Abstract

Abstract During the mei-yu season of the summer of 2003, the Yangtze and Huai River basin (YHRB) encountered anomalously heavy rainfall, and the northern YHRB (nYHRB) suffered a severe flood because of five continuous extreme rainfall events. A spectral analysis of daily rainfall data over YHRB reveals two dominant frequency modes: one peak on day 14 and the other on day 4 (i.e., the quasi-biweekly and synoptic-scale mode, respectively). Results indicate that the two scales of disturbances contributed southwesterly and northeasterly anomalies, respectively, to the mei-yu frontal convergence over the southern YHRB (sYHRB) at the peak wet phase. An analysis of bandpass-filtered circulations shows that the lower and upper regions of the troposphere were fully coupled at the quasi-biweekly scale, and a lower-level cyclonic anomaly over sYHRB was phase locked with an anticyclonic anomaly over the Philippines.

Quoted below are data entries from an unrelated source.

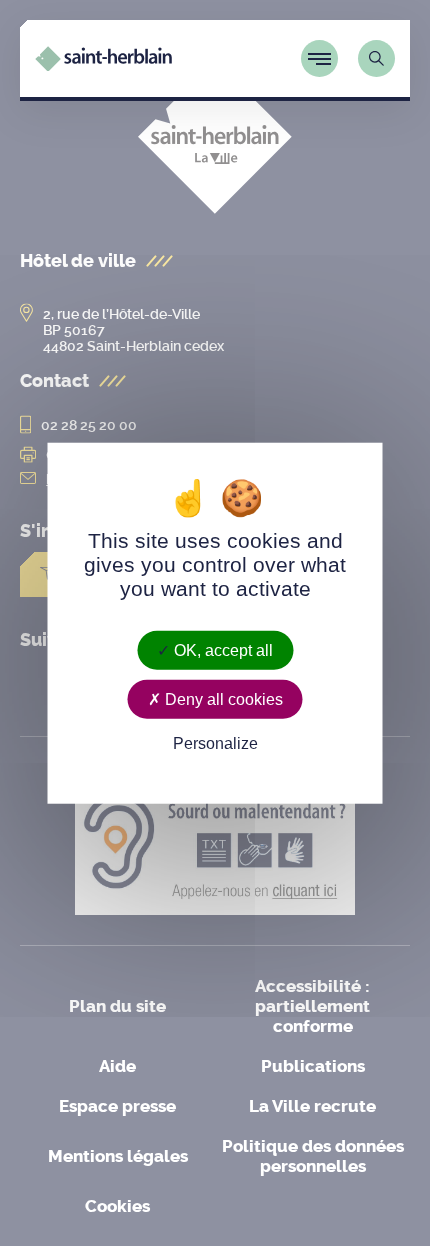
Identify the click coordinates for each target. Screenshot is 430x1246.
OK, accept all (221, 650)
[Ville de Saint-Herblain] (103, 65)
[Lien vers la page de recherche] (376, 58)
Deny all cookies (222, 699)
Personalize (215, 743)
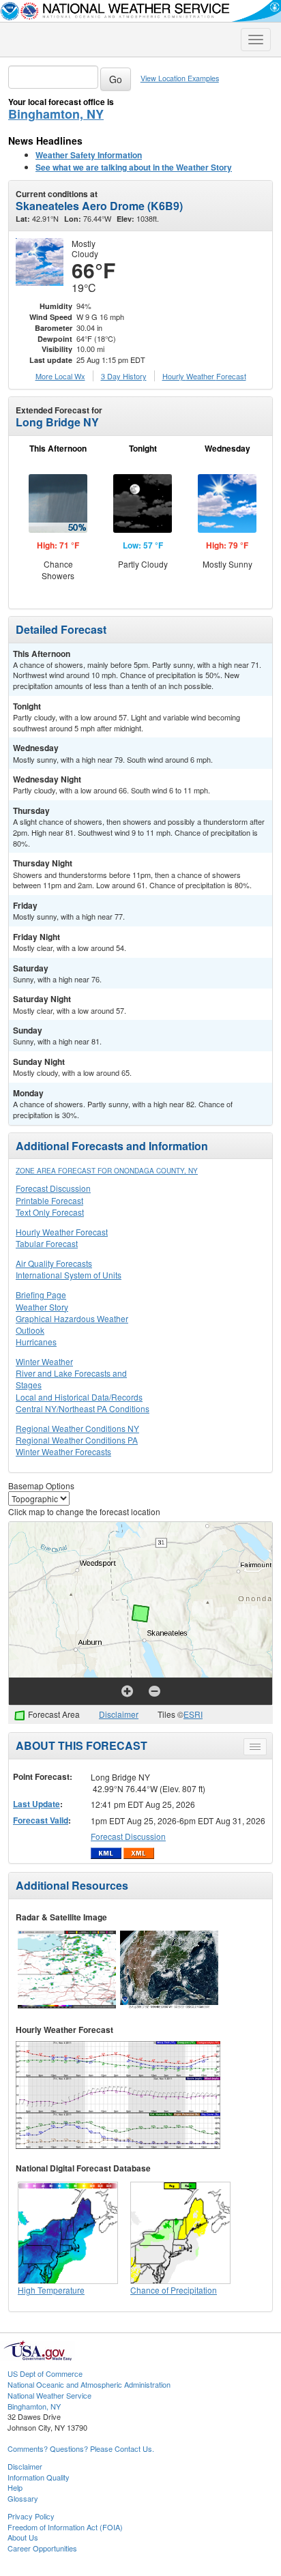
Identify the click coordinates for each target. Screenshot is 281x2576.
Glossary (23, 2498)
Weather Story (42, 1307)
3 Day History (124, 375)
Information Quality (39, 2477)
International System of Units (68, 1274)
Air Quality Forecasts (54, 1263)
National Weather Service (49, 2395)
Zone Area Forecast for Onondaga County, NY (107, 1170)
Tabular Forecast (47, 1243)
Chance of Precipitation (173, 2290)
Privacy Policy (31, 2516)
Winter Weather (44, 1361)
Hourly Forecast (204, 375)
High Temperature (51, 2290)
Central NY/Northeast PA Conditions (82, 1408)
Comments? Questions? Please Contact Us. (81, 2448)
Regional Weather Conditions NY (77, 1428)
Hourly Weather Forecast (62, 1232)
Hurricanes (36, 1341)
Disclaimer (118, 1714)
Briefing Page (41, 1294)
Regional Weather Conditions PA (77, 1440)
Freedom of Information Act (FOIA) (65, 2526)
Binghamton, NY (56, 114)
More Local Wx (60, 375)
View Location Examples (179, 78)
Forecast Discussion (53, 1188)
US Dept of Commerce (45, 2373)
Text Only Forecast (50, 1212)
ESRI (193, 1714)
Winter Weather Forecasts (63, 1451)
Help (15, 2487)
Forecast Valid (40, 1820)
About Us (23, 2537)
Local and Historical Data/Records (79, 1397)
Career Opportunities (42, 2548)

At the synoptic scale, the strong northeasterly components of an anticyclonic anomaly with a deep cold and dry layer helped generate the heavy rainfall over sYHRB. Results also indicate the passages of five synoptic-scale disturbances during the nYHRB rainfall. Like the sYHRB rainfall, these disturbances originated from the periodical generations of cyclonic and anticyclonic anomalies at the downstream of the Tibetan Plateau. The nYHRB rainfalls were generated as these disturbances moved northeastward under the influence of monsoonal flows and higher-latitude eastward-propagating Rossby wave trains. It is concluded that the sYHRB heavy rainfall resulted from the superposition of quasi-biweekly and synoptic-scale disturbances, whereas the intermittent passages of five synoptic-scale disturbances led to the flooding rainfall over nYHRB.